Get hyped! Juno is coming!

With only a handful of issues left before we’re ready for public beta, I present to you our progress for the month of April! At this point, the vast majority of new features have landed in Juno and we’re focusing on bug fixing, polish, and general quality control and testing. Get hyped because we’re almost there!


As part of our effort to make sure users have full control over apps that send notifications and how those are displayed, we’ve opted to make some changes to the way the Notifications indicator works. Right now, developers can identify their apps to the notifications server using GLib.Notification. However, we previously also had a heuristic that tried to guess the correct app for notifications that didn’t include an ID. This often resulted in notifications being grouped incorrectly, especially with Electron-based notifications.

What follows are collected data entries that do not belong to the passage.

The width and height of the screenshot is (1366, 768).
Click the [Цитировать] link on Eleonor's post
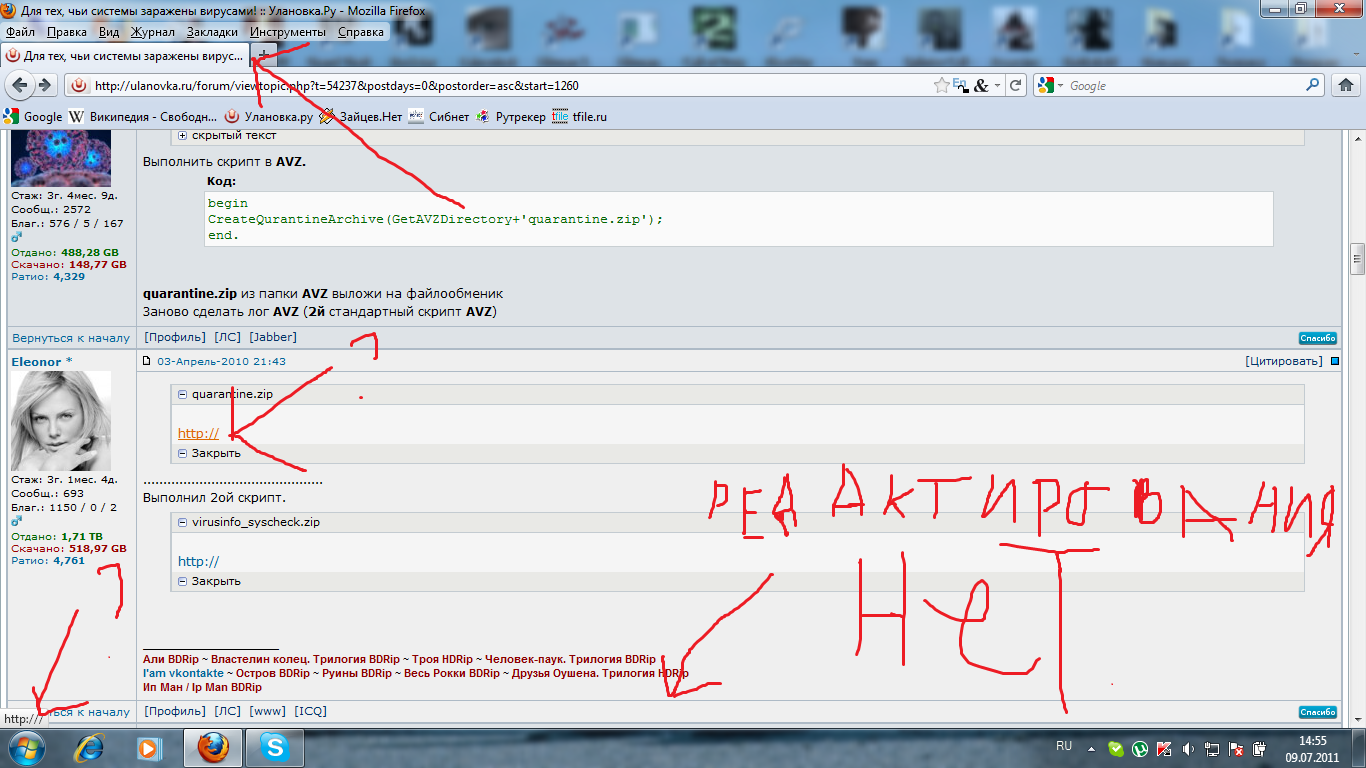(1283, 361)
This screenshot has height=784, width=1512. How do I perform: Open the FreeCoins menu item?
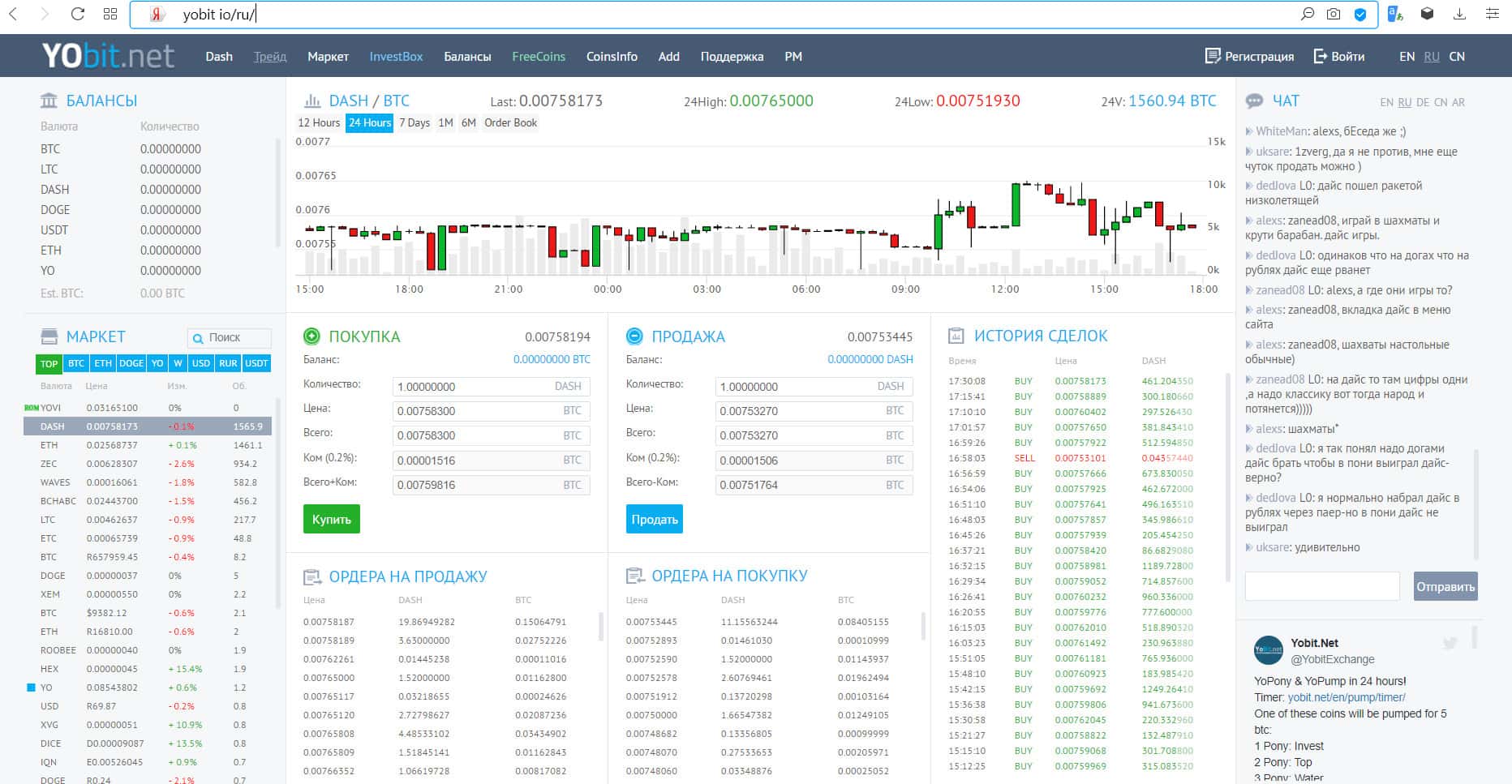click(x=538, y=57)
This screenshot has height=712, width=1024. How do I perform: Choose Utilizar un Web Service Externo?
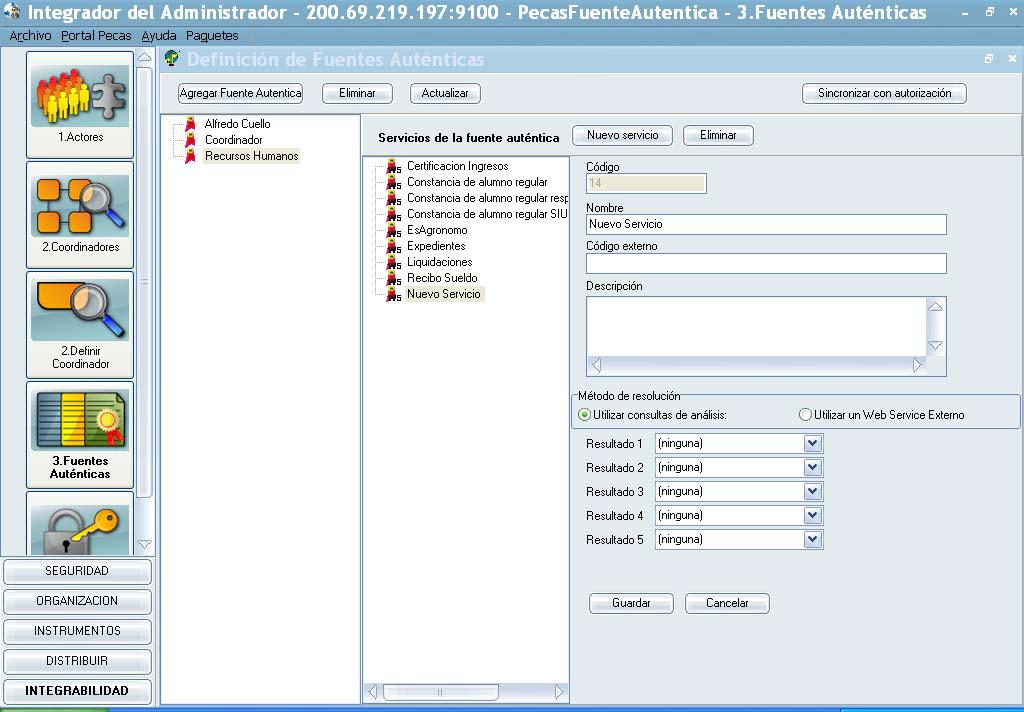pyautogui.click(x=805, y=415)
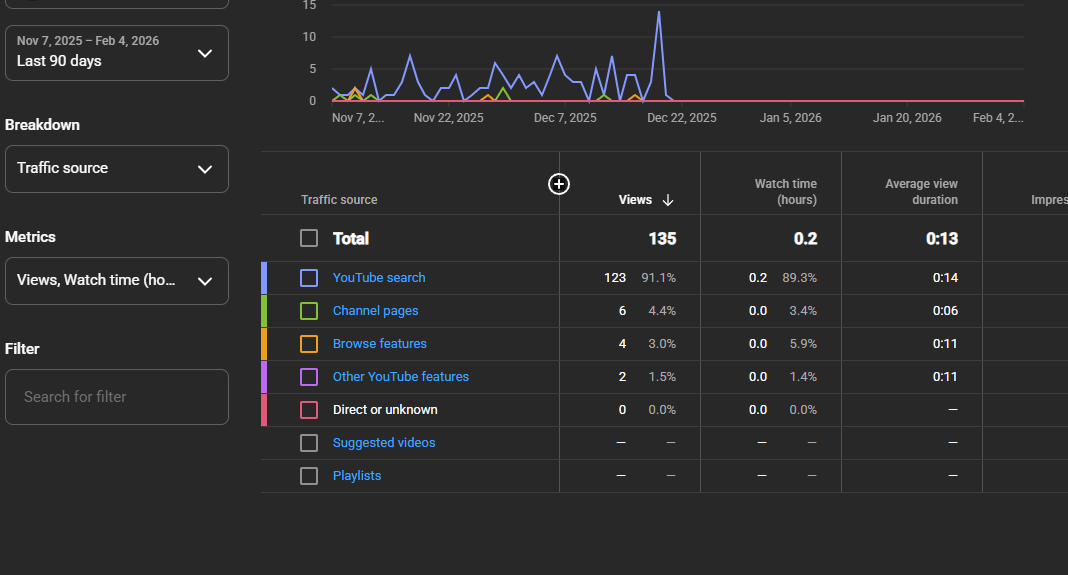This screenshot has height=575, width=1068.
Task: Click the Views sort descending arrow
Action: [x=668, y=200]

In order to fix this, we’ve done two things:

  1. We’ve removed the heuristic that tries to guess which app a notification was sent from. All notifications sent without an ID will be categorized as “Other” from now on.
  2. We’ve submitted patches upstream to Electron, Firefox, and LibNotify to help developers identify their apps properly to the notifications server. This should benefit not just elementary OS but also GNOME and other Open Source desktops. We’re happy to say that the Electron patch was committed and we hope to see Electron apps identifying themselves correctly soon.

We’ve made one more change that we’re interested in getting feedback on: By default, we’ve disabled notifications from “Other” apps. This means that apps that don’t correctly identify themselves to the notification server, and thus can’t be individually controlled, won’t be able to send notifications at all out of the box. You can always re-enable notifications for “Other” apps in System Settings → Notifications, but we’d encourage you to put pressure on the developers of your favorite apps to make sure they’re sending their app ID to the notifications server.

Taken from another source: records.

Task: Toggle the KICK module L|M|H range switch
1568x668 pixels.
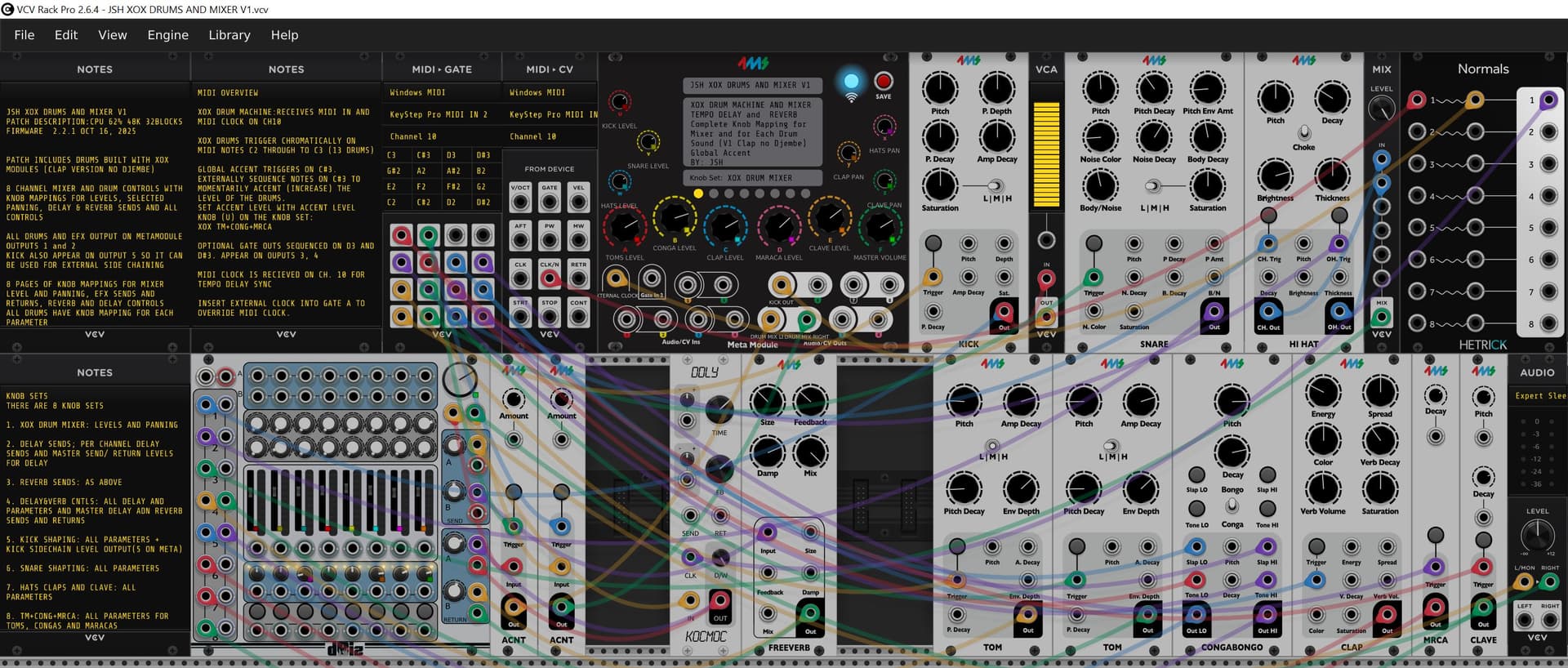Action: tap(996, 186)
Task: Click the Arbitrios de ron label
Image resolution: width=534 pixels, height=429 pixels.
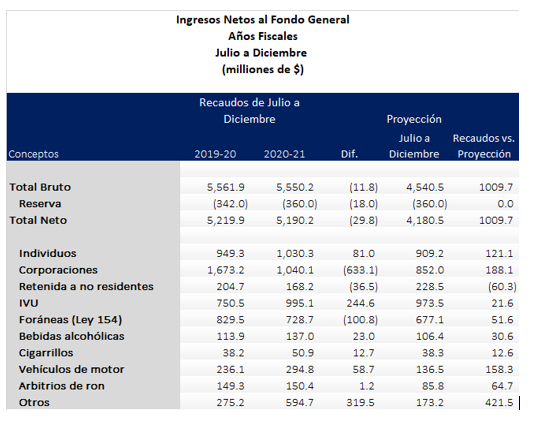Action: tap(62, 386)
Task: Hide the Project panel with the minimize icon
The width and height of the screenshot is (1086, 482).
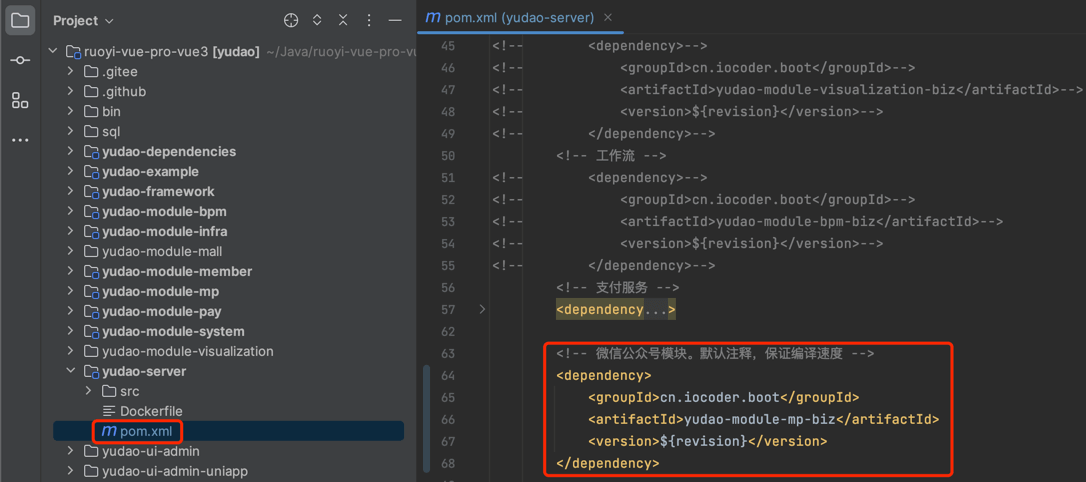Action: 395,20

As one of our most mature apps, Files predates our standardization on Vala as a programming language. It was historically written in C and still carries many C classes. I’m excited to say that a lot of hard work has gone into porting many of these old C classes to new, shiny Vala classes that are many hundreds of lines shorter. This means a much cleaner and more maintainable code base and has already led to a number of stability and performance improvements. We’ve also been able to drop several internal functions and instead use the functions of upstream libraries like Gtk+, GIO, etc.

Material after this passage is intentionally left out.